McClusky was on the mark. After 30 years I go back to my two state univerities to see massive building has taken place. Enrollment is virtually unchanged. Research labs and researchers are the focus. Administrators are compensated and have perks like corporate executives. Students, especially undergraduates, are an afterthought. All of the building, research and out of control pay are some of the inefficiencies McClusky mentioned. Some of Prof. Reich comments tended to be idealistic and naive. He means well, he just doesn't understand the root driving forces of money and influence.

As a recent graduate I find this conversation to be a little out of touch with reality. The unfortunate reality is that "higher education" is an investment because you are buying a piece of paper (diploma) that will get you a higher paying job. I had a lot of adults tell me to go to college for your passion.....and that is ignorant (unless you are getting your PhD). The only potentially useful undergraduate degree could come from the STEM fields...and even then, those skills would be better acquired from a technical school.

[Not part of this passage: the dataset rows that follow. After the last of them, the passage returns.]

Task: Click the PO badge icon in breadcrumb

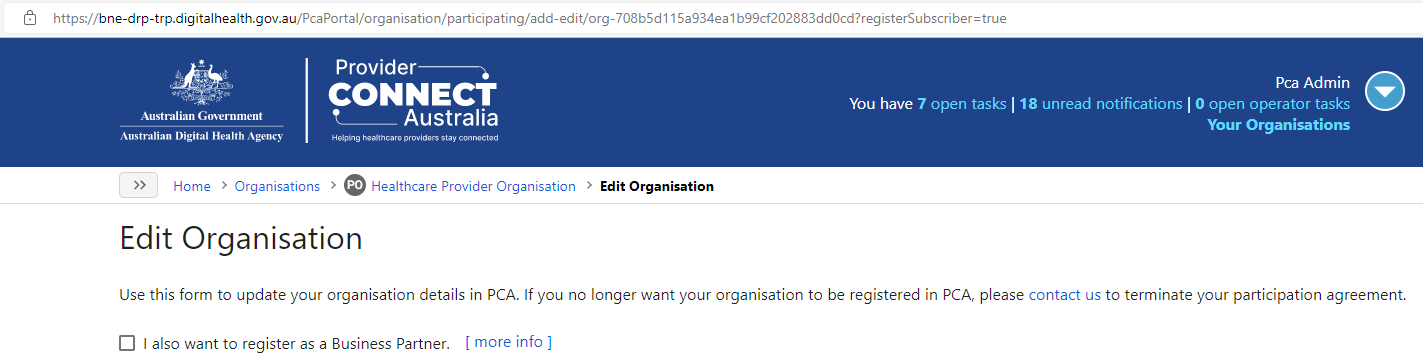Action: [355, 186]
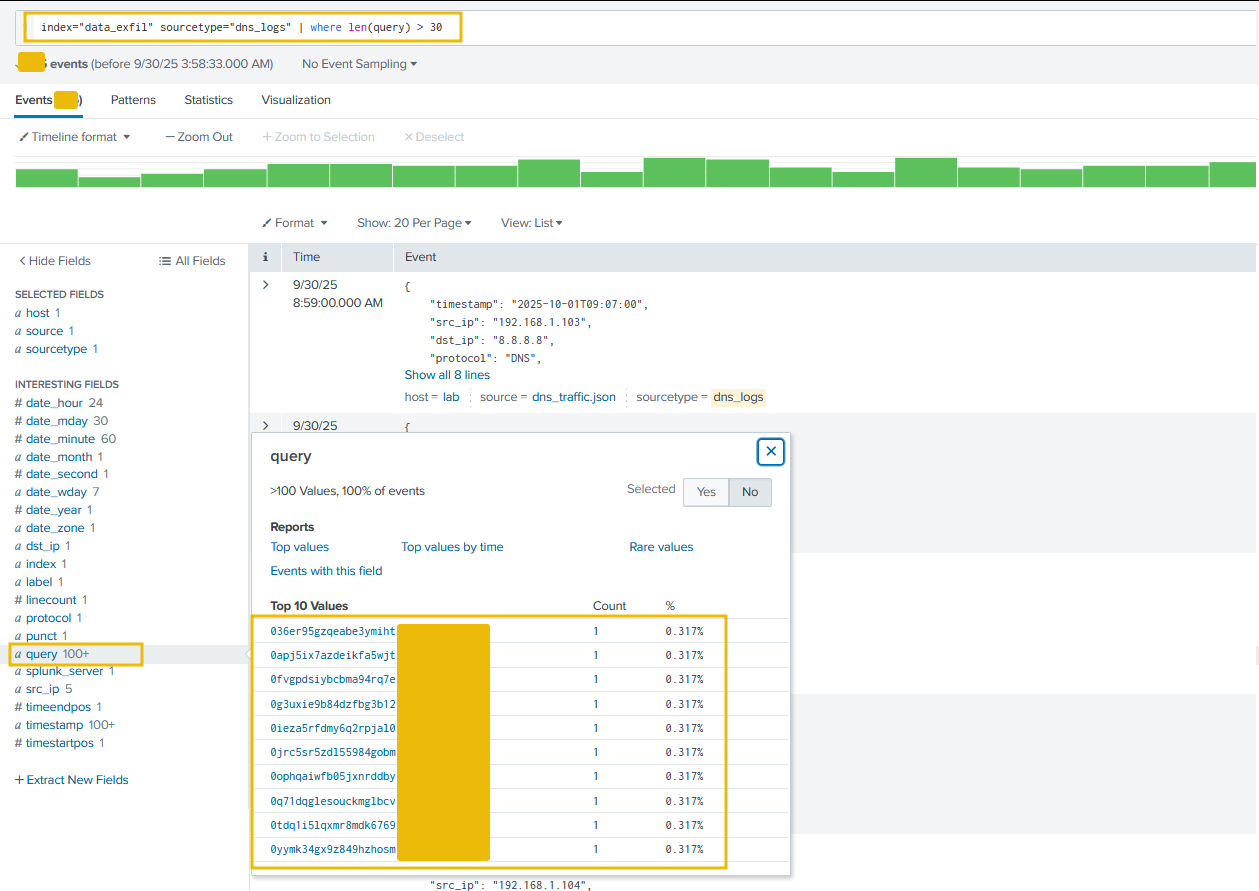Switch to the Statistics tab
1259x891 pixels.
click(208, 100)
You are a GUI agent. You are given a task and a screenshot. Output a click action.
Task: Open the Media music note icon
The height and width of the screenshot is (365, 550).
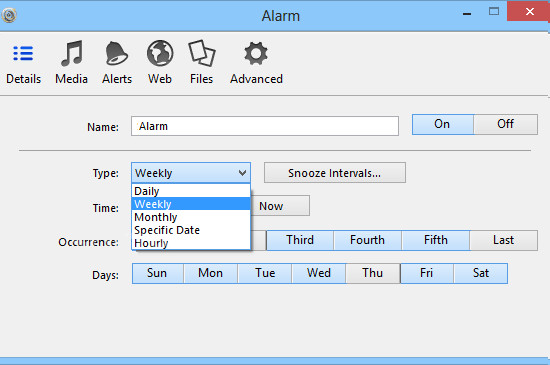coord(72,53)
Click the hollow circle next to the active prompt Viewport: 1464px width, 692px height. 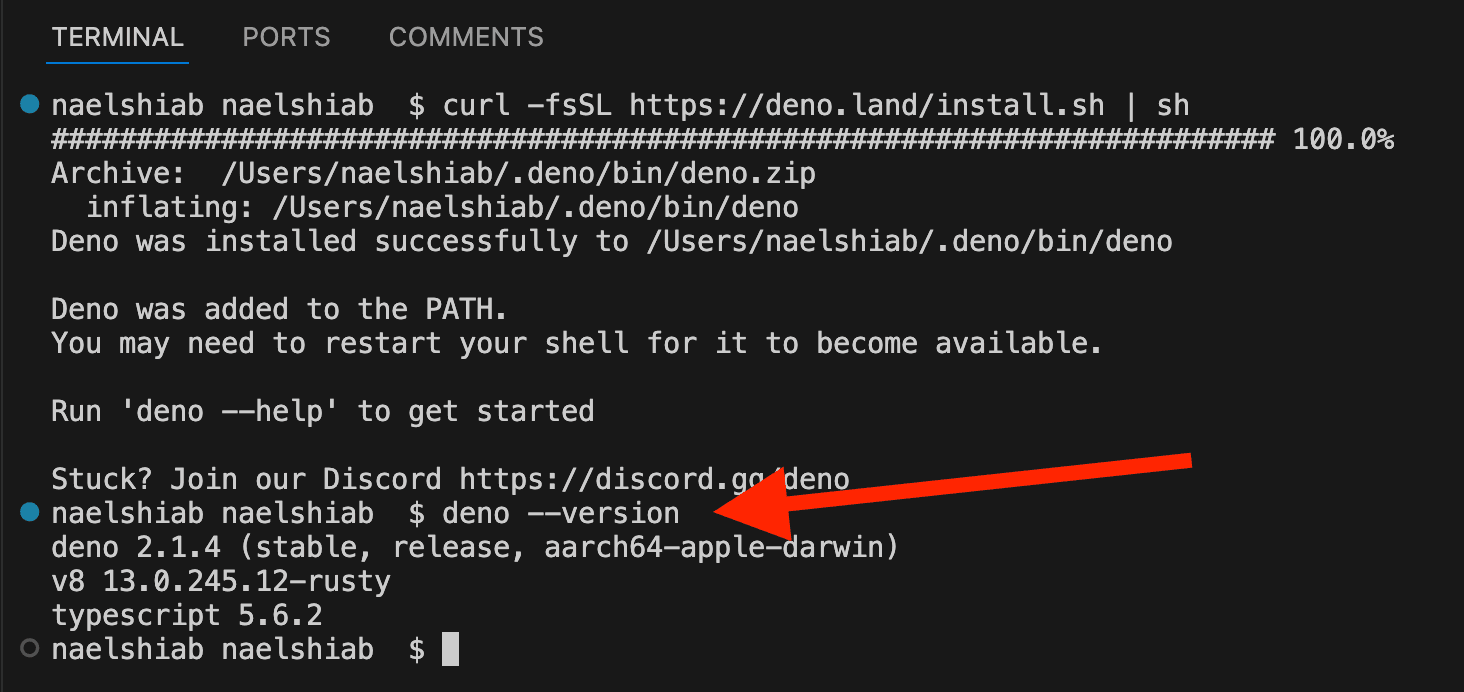pos(28,648)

To put it bluntly, higher ed is (usually) not worth what you get out of it.

I am actually starting to believe that higher education is killing creativity, engineering, and entrepreneurship in the US. No one wants to learn anything or make anything...instead "education" is served on the same platter and everyone is eating the same thing....most people who excel are in the service industry where persistence is key...and in the end that is all you need to get a degree.

I will agree that higher education is seriously messed up in this country (the US). The cost is ludicrous considering what you take away .....and the social status of such a diploma is completely unwarranted. In the end I think a degree is another method for employers to weed out people who are not dependable or motivated....after all those are the only 2 attributes needed to get a degree...intelligence is not required.

Educate high school juniors about financial aid. How to determine amount needed. Length of time
to payback, amount of payments, & the impact on future buying power. Financial aid is not only for college students. High schools, colleges, etc. should require general financial education. Colleges, etc. should offer financial counselling. Financial aid is a benefit to the nation (educated employees). It is a negative (limits purchasing power).

A wonderful idea! However, the majority of the students who really need this education (those who will be first-generation in their families to go to college, and whose families are virtually financially illiterate) are usually in "warehouse" high school courses of study. If you don't believe me, just look at any recent figures on innumeracy. The preparation for the kind of courses that Verly quite rightly recommends needs to start in 5th -6th grade....where I recommend putting dollar signs in front of EVERY arithmetic problem for those 2 year, so kids become aware that mastering arithmetic actually has a real benefit for them.